Dès lors que le préfet avait estimé que la demande de M. A… était significativement prioritaire sur celle de la SCEA du Pont des loups en retenant le critère de l’autonomie alimentaire de l’exploitation et de la production de viande Label Rouge au regard des critères fixés par le schéma directeur régional des exploitations agricoles, c’est sans commettre d’erreur de droit ni d’erreur d’appréciation qu’il a rejeté la demande d’autorisation d’exploiter de la SCEA du Pont des loups.
Il résulte de tout ce qui précède que les conclusions à fin d’annulation de la décision du préfet du 30 juillet 2021 et de la décision implicite née du silence gardé sur le recours gracieux exercé par la SCEA du Pont des loups doivent être rejetées.
Sur les conclusions à fin d’injonction :
Le présent jugement de rejet n’implique aucune mesure d’exécution et par suite, les conclusions à fin d’injonction présentées par la SCEA du Pont des loups ne peuvent qu’être rejetées.
Sur les frais liés au litige :
Les dispositions de l’article L. 761-1 du code de justice administrative font obstacle à ce que l’Etat, qui n’a pas la qualité de partie perdante, verse à la SCEA du Pont des loups une somme au titre des frais exposés et non compris dans les dépens.
D E C I D E :
Article 1er : La requête de la SCEA du Pont des loups est rejetée.

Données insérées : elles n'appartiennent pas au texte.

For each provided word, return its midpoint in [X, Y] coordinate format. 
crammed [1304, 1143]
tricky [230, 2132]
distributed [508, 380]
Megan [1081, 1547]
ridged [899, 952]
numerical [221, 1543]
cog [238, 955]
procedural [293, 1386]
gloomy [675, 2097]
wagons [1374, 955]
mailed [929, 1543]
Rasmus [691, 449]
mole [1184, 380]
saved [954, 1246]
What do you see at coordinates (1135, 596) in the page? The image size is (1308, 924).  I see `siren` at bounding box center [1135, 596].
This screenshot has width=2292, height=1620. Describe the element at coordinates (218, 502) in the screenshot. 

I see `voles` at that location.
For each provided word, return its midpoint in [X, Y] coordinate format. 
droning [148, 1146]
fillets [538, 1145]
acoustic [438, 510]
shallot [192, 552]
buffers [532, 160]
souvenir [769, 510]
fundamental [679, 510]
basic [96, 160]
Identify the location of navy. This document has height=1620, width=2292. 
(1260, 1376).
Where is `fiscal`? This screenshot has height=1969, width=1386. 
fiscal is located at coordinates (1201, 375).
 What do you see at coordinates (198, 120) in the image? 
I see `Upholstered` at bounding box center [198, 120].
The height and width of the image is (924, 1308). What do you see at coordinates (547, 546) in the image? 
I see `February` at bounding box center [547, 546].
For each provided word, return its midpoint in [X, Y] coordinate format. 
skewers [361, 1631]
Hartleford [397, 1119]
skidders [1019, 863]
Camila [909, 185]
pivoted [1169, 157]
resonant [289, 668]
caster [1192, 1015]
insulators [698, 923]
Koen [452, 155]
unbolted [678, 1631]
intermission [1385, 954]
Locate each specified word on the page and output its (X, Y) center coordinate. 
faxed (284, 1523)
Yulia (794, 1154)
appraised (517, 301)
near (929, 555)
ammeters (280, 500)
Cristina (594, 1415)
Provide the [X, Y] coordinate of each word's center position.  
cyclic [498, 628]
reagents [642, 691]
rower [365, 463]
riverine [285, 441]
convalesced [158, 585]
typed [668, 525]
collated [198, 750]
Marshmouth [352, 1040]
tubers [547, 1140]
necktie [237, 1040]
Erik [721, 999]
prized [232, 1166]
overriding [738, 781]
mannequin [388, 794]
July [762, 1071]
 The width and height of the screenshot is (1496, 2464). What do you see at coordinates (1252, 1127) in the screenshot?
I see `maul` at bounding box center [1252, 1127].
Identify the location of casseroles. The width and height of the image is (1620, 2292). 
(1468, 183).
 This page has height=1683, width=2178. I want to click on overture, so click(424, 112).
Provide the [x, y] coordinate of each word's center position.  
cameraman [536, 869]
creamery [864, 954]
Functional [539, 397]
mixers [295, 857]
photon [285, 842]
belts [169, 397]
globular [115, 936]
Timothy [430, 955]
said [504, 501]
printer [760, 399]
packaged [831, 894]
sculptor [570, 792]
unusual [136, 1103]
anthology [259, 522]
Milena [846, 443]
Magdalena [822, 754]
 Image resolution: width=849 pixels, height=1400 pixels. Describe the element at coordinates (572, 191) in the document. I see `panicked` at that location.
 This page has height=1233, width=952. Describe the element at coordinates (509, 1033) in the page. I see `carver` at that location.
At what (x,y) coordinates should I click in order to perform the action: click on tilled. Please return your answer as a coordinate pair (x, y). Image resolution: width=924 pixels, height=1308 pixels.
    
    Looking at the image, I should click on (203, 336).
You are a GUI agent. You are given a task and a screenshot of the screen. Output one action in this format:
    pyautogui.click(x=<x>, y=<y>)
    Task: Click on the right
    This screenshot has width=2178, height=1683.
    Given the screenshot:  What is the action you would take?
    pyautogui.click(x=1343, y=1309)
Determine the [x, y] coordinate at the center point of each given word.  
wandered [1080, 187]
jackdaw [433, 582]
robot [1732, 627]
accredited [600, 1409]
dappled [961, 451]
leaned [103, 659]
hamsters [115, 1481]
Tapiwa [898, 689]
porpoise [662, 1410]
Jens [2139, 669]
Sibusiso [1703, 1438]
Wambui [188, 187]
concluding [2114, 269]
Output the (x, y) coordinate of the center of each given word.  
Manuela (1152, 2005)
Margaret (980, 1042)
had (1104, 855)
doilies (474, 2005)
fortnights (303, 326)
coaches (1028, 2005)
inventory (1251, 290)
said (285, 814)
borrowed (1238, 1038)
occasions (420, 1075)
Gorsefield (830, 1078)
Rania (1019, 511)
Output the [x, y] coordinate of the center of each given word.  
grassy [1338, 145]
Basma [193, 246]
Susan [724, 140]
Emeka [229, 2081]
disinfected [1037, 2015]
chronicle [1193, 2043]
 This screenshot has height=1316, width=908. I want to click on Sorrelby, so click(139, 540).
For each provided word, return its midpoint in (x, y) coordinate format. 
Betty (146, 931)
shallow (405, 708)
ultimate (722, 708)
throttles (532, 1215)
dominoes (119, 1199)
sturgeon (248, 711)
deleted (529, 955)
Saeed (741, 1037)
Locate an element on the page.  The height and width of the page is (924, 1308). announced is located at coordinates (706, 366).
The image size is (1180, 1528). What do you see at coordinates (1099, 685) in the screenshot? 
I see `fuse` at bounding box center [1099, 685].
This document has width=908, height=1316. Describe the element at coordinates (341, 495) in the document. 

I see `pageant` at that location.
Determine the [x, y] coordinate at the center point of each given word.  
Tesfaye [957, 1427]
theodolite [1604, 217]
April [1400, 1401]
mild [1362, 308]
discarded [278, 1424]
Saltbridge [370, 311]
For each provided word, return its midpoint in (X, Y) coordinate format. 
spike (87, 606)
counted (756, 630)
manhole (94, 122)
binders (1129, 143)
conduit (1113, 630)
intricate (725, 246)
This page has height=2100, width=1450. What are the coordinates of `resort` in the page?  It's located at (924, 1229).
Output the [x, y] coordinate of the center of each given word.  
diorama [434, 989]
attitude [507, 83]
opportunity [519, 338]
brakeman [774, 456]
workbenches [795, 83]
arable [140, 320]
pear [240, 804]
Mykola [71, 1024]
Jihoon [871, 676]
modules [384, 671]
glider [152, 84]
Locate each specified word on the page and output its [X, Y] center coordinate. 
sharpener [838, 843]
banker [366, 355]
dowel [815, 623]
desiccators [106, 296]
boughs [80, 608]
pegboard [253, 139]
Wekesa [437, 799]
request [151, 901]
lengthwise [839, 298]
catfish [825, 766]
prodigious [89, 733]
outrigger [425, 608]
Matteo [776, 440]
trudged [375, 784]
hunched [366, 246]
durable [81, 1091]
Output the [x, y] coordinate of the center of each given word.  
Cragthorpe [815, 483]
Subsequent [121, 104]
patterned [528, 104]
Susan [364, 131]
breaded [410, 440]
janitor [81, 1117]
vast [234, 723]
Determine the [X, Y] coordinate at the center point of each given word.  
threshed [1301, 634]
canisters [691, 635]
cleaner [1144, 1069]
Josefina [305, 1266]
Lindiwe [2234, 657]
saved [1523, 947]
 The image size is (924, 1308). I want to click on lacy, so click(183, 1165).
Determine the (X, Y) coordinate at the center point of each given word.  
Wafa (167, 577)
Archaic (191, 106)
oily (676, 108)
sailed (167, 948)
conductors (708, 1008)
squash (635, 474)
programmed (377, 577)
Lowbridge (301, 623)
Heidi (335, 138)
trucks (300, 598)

Article 2 : Le présent jugement sera notifié à la société civile d’exploitation agricole du Pont des loups, à M. B… A… et à la ministre de l’agriculture, de l’agro-alimentaire et de la souveraineté alimentaire.
Copie en sera adressée pour information au préfet de la région Hauts-de-France, préfet du Nord.
Délibéré après l’audience du 6 mars 2026, à laquelle siégeaient :
M. Terme, président,
M. Jouanneau, conseiller,
M. Pernelle, conseiller.
Rendu public par mise à disposition au greffe le 27 mars 2026.
Le rapporteur,
Signé
S. Jouanneau
Le président,
Signé
D. Terme
La greffière,
Signé
A. Bègue
La République mande et ordonne à la ministre de l’agriculture, de l’agro-alimentaire et de la souveraineté alimentaire en ce qui la concerne ou à tous commissaires de justice à ce requis en ce qui concerne les voies de droit commun contre les parties privées, de pourvoir à l’exécution de la présente décision.